How to get started with Web Development

I am very happy with the result of the new web page. This website was made with TailwindCSS and Next.js (a framework for React). Tailwind offers a great variety of pre-made components and templates. Have a look on tailwindui.com and tailwindcss.com.

I usually use Vue3 for my projects, but Tailwind offered this great template based on Next.js, so, I gave it a try - and this is the result.

My tip for anyone who wants to start web development: if you learn one framework, you basically know them all. The basic concepts are easily transferable. I started with Vue3 and then had a project in Angular. I was able to pick up work really quickly. Obviously, you'll have to read up on the documentation for most of the function names, but there is always a router, a store, a component system, computed properties, templates, etc. There is also a huge demand for people who develop x86-Assembly, C++, C#, Kotlin, Haskell and even COBOL (published in 1959). Most approaches somehow integrate web technologies, e.g. JetBrains IDEs have a NodeJS server running.

A huge trend is to use web technologies for desktop applications, called Progressive Web Apps (PWA). For example, Discord is such a PWA. The advantages are very clear: development only takes place once, you pack it as a Windows, Mac or Linux app (of course there is a bit more to it, but you get the idea) or serve it via a web server. Imagine if you had to develop a native Windows, Mac and Linux app... It would take a lot more time. ELECTRON is a great framework to let your web app run across platforms.

Another tip: there is not only front end, but also back end. There is great demand for web apps at the moment. Still, every front end needs a back end, which implements the whole business logic. The back end need not be written in JavaScript. Scala is a promising language and even used by Twitter! It is important to build parallelisable applications, because CPU clock speeds are not increasing exponentially anymore. Therefore, you need to scale to more cores. Scala supports parallelisation well. Admittedly, NodeJS does that too - still, one may have reservations regarding this, but that's an article for the future.

But what about efficiency? From my experience, it is not a big issue in most constellations. You'll have to guess which users will use your application and optimise for them. In a commercial environment you'll have a pretty good idea of your target group. However, imagine a broke college student trying to run 4 different Chromium based PWAs on his 2015 MacBook Air. They'll need a fire extinguisher.

You get the idea. Some even argue that JavaScript should not have been invented. Brendan Eich, the creator of JavaScript, even tweeted this statement himself. I think it is a bit exaggerated, but I do agree that JavaScript is not the best language for everything. I honestly could not imagine a modern web app without dynamic content. Google's V8 engine even enabled server side development with JavaScript and Microsoft introduced TypeScript which gets compiled to plain JavaScript (ECMAScript 3 or 5).

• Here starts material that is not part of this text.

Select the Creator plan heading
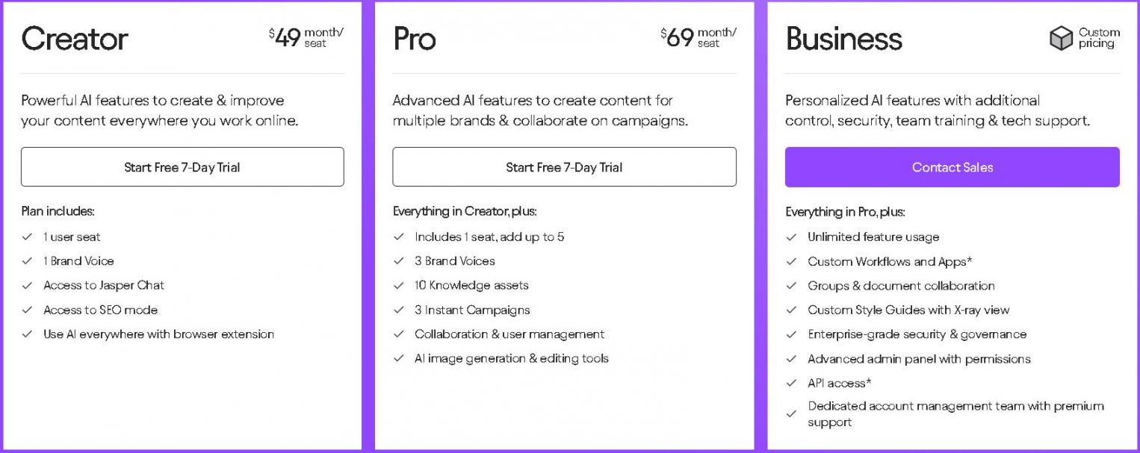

You can still do some funny things with JavaScript. What do you think this might produce?

console.log(('b' + 'a' + + 'a' + 'a').toLowerCase())

If you guessed "banana", you are correct. But why?

+'12'
// 12

+'f'
// NaN

Usually, a + either concatenates two strings or adds two number. In this case it tries to coerce a string to a number and fails as 'f' may not be converted to a number (at least JavaScript will not do so). So, we could even change the third 'a' to an arbitrary character. The result is a NaN, which is not a string, but a special kind of number. JavaScript implements the behaviour specified in IEEE 754 (floating point numbers).

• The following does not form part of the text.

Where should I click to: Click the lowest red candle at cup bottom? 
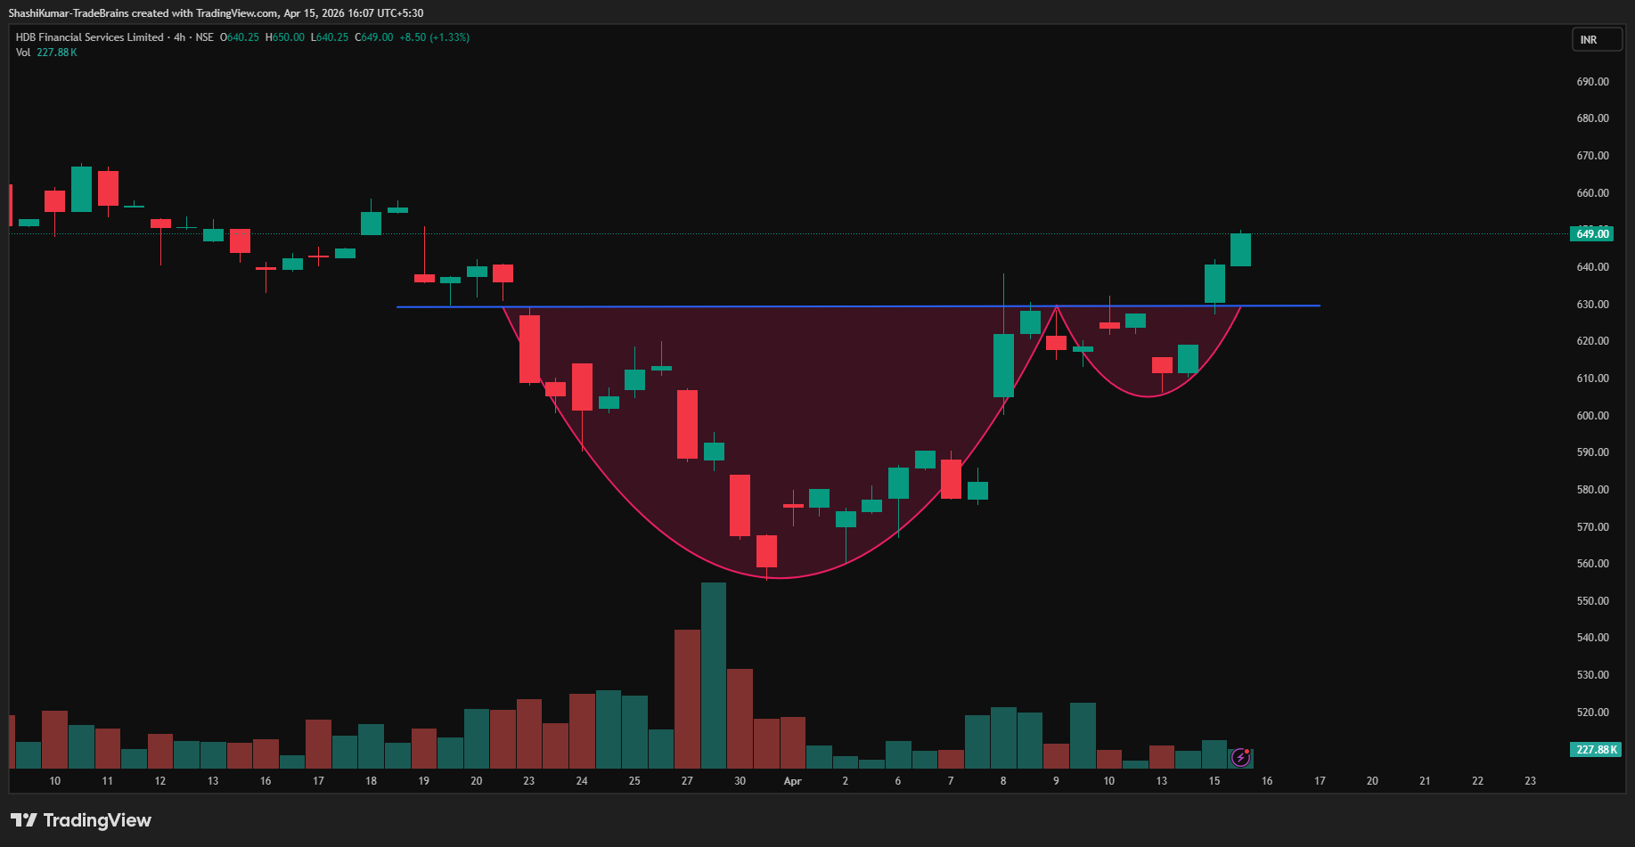[x=766, y=551]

This will therefore also produce the same output, "banana".

('b' + 'a' + + 'f' + 'a').toLowerCase()

When you then concatenate a string with a NaN, JavaScript will convert the number NaN to it's string representation "NaN". The other +-operators are all string concatenations. Lastly, we convert the whole string 'to lower case', so all capitals are converted to lower case.

Now, if you are convinced that JavaScript is a bad language, stop right there. The huge platform compatibility alone is a key argument in favour of JavaScript. Every mobile phone, computer, tablet on earth has a browser and can therefore run your app (only if you use a compiler that enables support for the platforms you need, e.g. babel). It's almost like Java, only that it's much easier to distribute to many devices, as the programs must not be installed.

Lastly, try to use frameworks that take work off your shoulders. At first, it might seem like it's a lot more work to code within the requirements of a framework, but you'll get over that impression quickly. Vue3 and TailwindCSS are great examples. You get stunning results with minimal effort. Also, have a look at MongoDB and other NoSQL databases. Given the right stack (e.g. NodeJS and MongoDB in the Backend and JavaScript in the frontend) you get many advantages. MongoDB allows you to store documents, which you can think of as JSON objects. Those can be directly passed on to the client. So, you don't have to switch between different representations of the same data.